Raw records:
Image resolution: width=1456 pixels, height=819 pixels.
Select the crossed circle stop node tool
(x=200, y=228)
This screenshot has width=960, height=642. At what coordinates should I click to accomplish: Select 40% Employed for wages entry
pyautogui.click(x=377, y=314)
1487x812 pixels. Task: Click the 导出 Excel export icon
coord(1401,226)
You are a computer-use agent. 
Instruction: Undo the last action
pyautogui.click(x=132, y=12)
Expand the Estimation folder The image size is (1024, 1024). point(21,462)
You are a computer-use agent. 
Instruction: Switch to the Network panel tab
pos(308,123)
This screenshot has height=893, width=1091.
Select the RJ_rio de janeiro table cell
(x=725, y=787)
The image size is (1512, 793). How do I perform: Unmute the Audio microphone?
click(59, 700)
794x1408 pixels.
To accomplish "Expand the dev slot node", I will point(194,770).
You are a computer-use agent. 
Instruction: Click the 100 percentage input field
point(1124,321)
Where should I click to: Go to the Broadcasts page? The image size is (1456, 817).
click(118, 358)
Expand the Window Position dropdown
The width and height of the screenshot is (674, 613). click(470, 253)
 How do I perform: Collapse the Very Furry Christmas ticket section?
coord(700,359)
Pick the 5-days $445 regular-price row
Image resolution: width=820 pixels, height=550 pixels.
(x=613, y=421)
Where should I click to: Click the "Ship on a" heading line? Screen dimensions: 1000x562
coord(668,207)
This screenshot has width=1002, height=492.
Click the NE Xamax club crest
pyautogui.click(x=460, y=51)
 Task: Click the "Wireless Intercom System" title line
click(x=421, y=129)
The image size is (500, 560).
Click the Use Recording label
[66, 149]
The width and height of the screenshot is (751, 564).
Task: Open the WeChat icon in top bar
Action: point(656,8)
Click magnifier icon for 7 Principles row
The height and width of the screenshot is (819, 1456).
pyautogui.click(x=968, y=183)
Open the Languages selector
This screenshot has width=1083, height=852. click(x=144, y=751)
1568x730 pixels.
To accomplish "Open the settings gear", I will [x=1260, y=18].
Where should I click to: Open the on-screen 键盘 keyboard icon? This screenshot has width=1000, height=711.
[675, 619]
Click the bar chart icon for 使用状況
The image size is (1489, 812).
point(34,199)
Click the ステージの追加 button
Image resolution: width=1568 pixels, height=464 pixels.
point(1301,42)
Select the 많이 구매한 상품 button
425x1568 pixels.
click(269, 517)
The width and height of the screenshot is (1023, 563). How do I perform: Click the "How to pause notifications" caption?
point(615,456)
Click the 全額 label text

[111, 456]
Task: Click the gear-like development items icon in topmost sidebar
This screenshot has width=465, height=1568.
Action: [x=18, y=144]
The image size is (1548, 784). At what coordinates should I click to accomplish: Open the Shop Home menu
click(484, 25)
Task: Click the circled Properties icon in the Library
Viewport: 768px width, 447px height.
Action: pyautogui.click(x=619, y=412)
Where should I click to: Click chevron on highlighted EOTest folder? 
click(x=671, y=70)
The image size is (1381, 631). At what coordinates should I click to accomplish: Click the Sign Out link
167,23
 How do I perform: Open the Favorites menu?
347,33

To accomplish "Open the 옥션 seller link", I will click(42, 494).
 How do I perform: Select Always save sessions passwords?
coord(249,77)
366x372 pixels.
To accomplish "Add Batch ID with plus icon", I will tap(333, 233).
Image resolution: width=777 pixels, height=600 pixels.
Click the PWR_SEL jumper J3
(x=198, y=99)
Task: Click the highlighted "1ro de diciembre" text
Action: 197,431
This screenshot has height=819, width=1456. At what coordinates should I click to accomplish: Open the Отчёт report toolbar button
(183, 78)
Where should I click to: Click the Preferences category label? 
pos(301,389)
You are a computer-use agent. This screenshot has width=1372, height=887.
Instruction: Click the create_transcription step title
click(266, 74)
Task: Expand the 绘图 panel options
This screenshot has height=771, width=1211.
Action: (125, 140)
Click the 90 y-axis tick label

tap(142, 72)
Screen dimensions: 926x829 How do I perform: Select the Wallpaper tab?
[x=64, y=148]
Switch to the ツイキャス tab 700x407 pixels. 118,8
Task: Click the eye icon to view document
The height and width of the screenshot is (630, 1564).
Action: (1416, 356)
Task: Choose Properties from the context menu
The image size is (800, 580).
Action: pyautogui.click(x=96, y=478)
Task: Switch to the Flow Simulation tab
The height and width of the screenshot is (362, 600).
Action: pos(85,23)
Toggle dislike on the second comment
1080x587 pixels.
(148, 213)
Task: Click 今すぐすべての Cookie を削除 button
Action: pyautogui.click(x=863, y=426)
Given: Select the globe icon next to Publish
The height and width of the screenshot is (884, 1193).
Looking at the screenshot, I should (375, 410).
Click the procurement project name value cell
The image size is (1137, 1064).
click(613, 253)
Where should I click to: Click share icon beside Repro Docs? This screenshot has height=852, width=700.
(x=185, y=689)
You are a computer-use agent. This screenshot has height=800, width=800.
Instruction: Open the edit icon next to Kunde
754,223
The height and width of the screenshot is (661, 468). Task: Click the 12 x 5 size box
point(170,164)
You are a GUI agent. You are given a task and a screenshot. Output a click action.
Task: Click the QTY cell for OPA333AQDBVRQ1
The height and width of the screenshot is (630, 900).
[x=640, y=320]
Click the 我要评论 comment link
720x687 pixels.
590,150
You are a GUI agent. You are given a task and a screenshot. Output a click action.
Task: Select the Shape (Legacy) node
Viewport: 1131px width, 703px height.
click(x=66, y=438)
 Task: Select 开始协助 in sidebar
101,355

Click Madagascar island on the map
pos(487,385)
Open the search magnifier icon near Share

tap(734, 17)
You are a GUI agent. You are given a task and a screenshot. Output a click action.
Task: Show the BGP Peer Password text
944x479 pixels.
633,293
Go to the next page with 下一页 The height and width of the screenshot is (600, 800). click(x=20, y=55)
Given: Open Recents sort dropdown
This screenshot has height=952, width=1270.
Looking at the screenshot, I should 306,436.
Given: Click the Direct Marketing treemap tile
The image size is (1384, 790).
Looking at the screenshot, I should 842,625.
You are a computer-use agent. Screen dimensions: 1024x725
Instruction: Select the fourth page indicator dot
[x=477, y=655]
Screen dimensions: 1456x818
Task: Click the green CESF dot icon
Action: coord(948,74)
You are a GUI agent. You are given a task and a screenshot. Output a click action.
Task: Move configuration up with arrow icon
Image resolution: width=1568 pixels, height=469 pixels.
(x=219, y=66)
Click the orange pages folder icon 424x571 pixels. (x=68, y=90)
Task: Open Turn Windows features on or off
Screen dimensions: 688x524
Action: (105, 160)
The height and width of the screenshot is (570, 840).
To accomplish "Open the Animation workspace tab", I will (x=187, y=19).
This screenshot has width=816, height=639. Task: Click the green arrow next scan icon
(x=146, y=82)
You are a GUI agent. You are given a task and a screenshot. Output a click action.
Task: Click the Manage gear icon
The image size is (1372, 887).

#### AIM OF THE EXERCISE:
Repeat all of the items above line for line, with no changes.

#### TASK RESPONSE:
Image resolution: width=1456 pixels, height=819 pixels.
Select the crossed circle stop node tool
(x=200, y=228)
This screenshot has width=960, height=642. At what coordinates should I click to accomplish: Select 40% Employed for wages entry
pyautogui.click(x=377, y=314)
1487x812 pixels. Task: Click the 导出 Excel export icon
coord(1401,226)
You are a computer-use agent. 
Instruction: Undo the last action
pyautogui.click(x=132, y=12)
Expand the Estimation folder The image size is (1024, 1024). point(21,462)
You are a computer-use agent. 
Instruction: Switch to the Network panel tab
pos(308,123)
This screenshot has height=893, width=1091.
Select the RJ_rio de janeiro table cell
(x=725, y=787)
The image size is (1512, 793). How do I perform: Unmute the Audio microphone?
click(59, 700)
794x1408 pixels.
To accomplish "Expand the dev slot node", I will point(194,770).
You are a computer-use agent. 
Instruction: Click the 100 percentage input field
point(1124,321)
Where should I click to: Go to the Broadcasts page? The image size is (1456, 817).
click(118, 358)
Expand the Window Position dropdown
The width and height of the screenshot is (674, 613). click(470, 253)
 How do I perform: Collapse the Very Furry Christmas ticket section?
coord(700,359)
Pick the 5-days $445 regular-price row
Image resolution: width=820 pixels, height=550 pixels.
(x=613, y=421)
Where should I click to: Click the "Ship on a" heading line? Screen dimensions: 1000x562
coord(668,207)
This screenshot has width=1002, height=492.
Click the NE Xamax club crest
pyautogui.click(x=460, y=51)
 Task: Click the "Wireless Intercom System" title line
click(x=421, y=129)
The image size is (500, 560).
Click the Use Recording label
[66, 149]
The width and height of the screenshot is (751, 564).
Task: Open the WeChat icon in top bar
Action: point(656,8)
Click magnifier icon for 7 Principles row
The height and width of the screenshot is (819, 1456).
pyautogui.click(x=968, y=183)
Open the Languages selector
This screenshot has width=1083, height=852. click(x=144, y=751)
1568x730 pixels.
To accomplish "Open the settings gear", I will [x=1260, y=18].
Where should I click to: Open the on-screen 键盘 keyboard icon? This screenshot has width=1000, height=711.
[675, 619]
Click the bar chart icon for 使用状況
The image size is (1489, 812).
point(34,199)
Click the ステージの追加 button
Image resolution: width=1568 pixels, height=464 pixels.
point(1301,42)
Select the 많이 구매한 상품 button
425x1568 pixels.
click(269, 517)
The width and height of the screenshot is (1023, 563). How do I perform: Click the "How to pause notifications" caption?
point(615,456)
Click the 全額 label text

[111, 456]
Task: Click the gear-like development items icon in topmost sidebar
This screenshot has width=465, height=1568.
Action: [x=18, y=144]
The image size is (1548, 784). At what coordinates should I click to accomplish: Open the Shop Home menu
click(484, 25)
Task: Click the circled Properties icon in the Library
Viewport: 768px width, 447px height.
Action: pyautogui.click(x=619, y=412)
Where should I click to: Click chevron on highlighted EOTest folder? 
click(x=671, y=70)
The image size is (1381, 631). At what coordinates should I click to accomplish: Click the Sign Out link
167,23
 How do I perform: Open the Favorites menu?
347,33

To accomplish "Open the 옥션 seller link", I will click(42, 494).
 How do I perform: Select Always save sessions passwords?
coord(249,77)
366x372 pixels.
To accomplish "Add Batch ID with plus icon", I will tap(333, 233).
Image resolution: width=777 pixels, height=600 pixels.
Click the PWR_SEL jumper J3
(x=198, y=99)
Task: Click the highlighted "1ro de diciembre" text
Action: 197,431
This screenshot has height=819, width=1456. At what coordinates should I click to accomplish: Open the Отчёт report toolbar button
(183, 78)
Where should I click to: Click the Preferences category label? 
pos(301,389)
You are a computer-use agent. This screenshot has width=1372, height=887.
Instruction: Click the create_transcription step title
click(266, 74)
Task: Expand the 绘图 panel options
This screenshot has height=771, width=1211.
Action: (125, 140)
Click the 90 y-axis tick label

tap(142, 72)
Screen dimensions: 926x829 How do I perform: Select the Wallpaper tab?
[x=64, y=148]
Switch to the ツイキャス tab 700x407 pixels. 118,8
Task: Click the eye icon to view document
The height and width of the screenshot is (630, 1564).
Action: (1416, 356)
Task: Choose Properties from the context menu
The image size is (800, 580).
Action: pyautogui.click(x=96, y=478)
Task: Switch to the Flow Simulation tab
The height and width of the screenshot is (362, 600).
Action: pos(85,23)
Toggle dislike on the second comment
1080x587 pixels.
(148, 213)
Task: Click 今すぐすべての Cookie を削除 button
Action: pyautogui.click(x=863, y=426)
Given: Select the globe icon next to Publish
The height and width of the screenshot is (884, 1193).
Looking at the screenshot, I should (375, 410).
Click the procurement project name value cell
The image size is (1137, 1064).
click(613, 253)
Where should I click to: Click share icon beside Repro Docs? This screenshot has height=852, width=700.
(x=185, y=689)
You are a computer-use agent. This screenshot has height=800, width=800.
Instruction: Open the edit icon next to Kunde
754,223
The height and width of the screenshot is (661, 468). Task: Click the 12 x 5 size box
point(170,164)
You are a GUI agent. You are given a task and a screenshot. Output a click action.
Task: Click the QTY cell for OPA333AQDBVRQ1
The height and width of the screenshot is (630, 900).
[x=640, y=320]
Click the 我要评论 comment link
720x687 pixels.
590,150
You are a GUI agent. You are given a task and a screenshot. Output a click action.
Task: Select the Shape (Legacy) node
Viewport: 1131px width, 703px height.
click(x=66, y=438)
 Task: Select 开始协助 in sidebar
101,355

Click Madagascar island on the map
pos(487,385)
Open the search magnifier icon near Share

tap(734, 17)
You are a GUI agent. You are given a task and a screenshot. Output a click action.
Task: Show the BGP Peer Password text
944x479 pixels.
633,293
Go to the next page with 下一页 The height and width of the screenshot is (600, 800). click(x=20, y=55)
Given: Open Recents sort dropdown
This screenshot has height=952, width=1270.
Looking at the screenshot, I should 306,436.
Given: Click the Direct Marketing treemap tile
The image size is (1384, 790).
Looking at the screenshot, I should 842,625.
You are a computer-use agent. Screen dimensions: 1024x725
Instruction: Select the fourth page indicator dot
[x=477, y=655]
Screen dimensions: 1456x818
Task: Click the green CESF dot icon
Action: coord(948,74)
You are a GUI agent. You are given a task and a screenshot. Output a click action.
Task: Move configuration up with arrow icon
Image resolution: width=1568 pixels, height=469 pixels.
(x=219, y=66)
Click the orange pages folder icon 424x571 pixels. (x=68, y=90)
Task: Open Turn Windows features on or off
Screen dimensions: 688x524
Action: (105, 160)
The height and width of the screenshot is (570, 840).
To accomplish "Open the Animation workspace tab", I will (x=187, y=19).
This screenshot has width=816, height=639. Task: Click the green arrow next scan icon
(x=146, y=82)
You are a GUI agent. You are given a task and a screenshot. Output a click action.
Task: Click the Manage gear icon
The image size is (1372, 887).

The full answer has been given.